Chamber supports nene delisting

LIHUE — The federal government might remove nene from the endangered species list and the Kauai Chamber of Commerce is reminding everyone to comment on the proposal before it’s too late.

The Department of Interior is recommending the reclassification of the nene from endangered to threatened status, and is soliciting comments until June 1.

“As nene populations rebound, especially on Kauai, many local businesses are burdened by costly regulations put in place when the bird was at critical status,” said Mark Perriello, president of the Kauai Chamber of Commerce.
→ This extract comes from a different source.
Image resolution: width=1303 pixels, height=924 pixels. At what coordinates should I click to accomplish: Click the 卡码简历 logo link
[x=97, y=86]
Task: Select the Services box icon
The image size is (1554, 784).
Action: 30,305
Reclassifying nene would change the rules for nene management on properties of businesses and landowners, since the endangered Hawaiian goose is making a comeback.

Threatened, under the Endangered Species Act is the less protected of the two categories and species that fall into that category are likely to become an endangered species within the forseeable future, versus being in danger of extinction.

Endangered species receive all of the protections outlined in the ESA, but the ESA protections individual threatened species receive is up to the U.S. Fish and Wildlife Service, according to the agency.

Under the proposed rule, USFWS would remove the ban on intentional harassment of nene that is not likely to cause direct injury or mortality to the birds and the mandated control of introduced predators.

The reclassification investigation was announced at the end of March after 60 years of conservation efforts. In the mid-20th-century there were less than 30 nene in existence, and USFWS officials say their intensive efforts and those of their partners have facilitated the population’s growth to more than 2,800 individuals.

Kauai, Maui, Hawaii Island and Molokai all play home to resident populations of nene.

“Nene devour taro crops, set up residence in hotel swimming pools, and are a danger to landing aircraft. Delisting the nene will ensure the bird still enjoys protections, while offering business owners more options to mitigate damage caused by them,” Perriello said.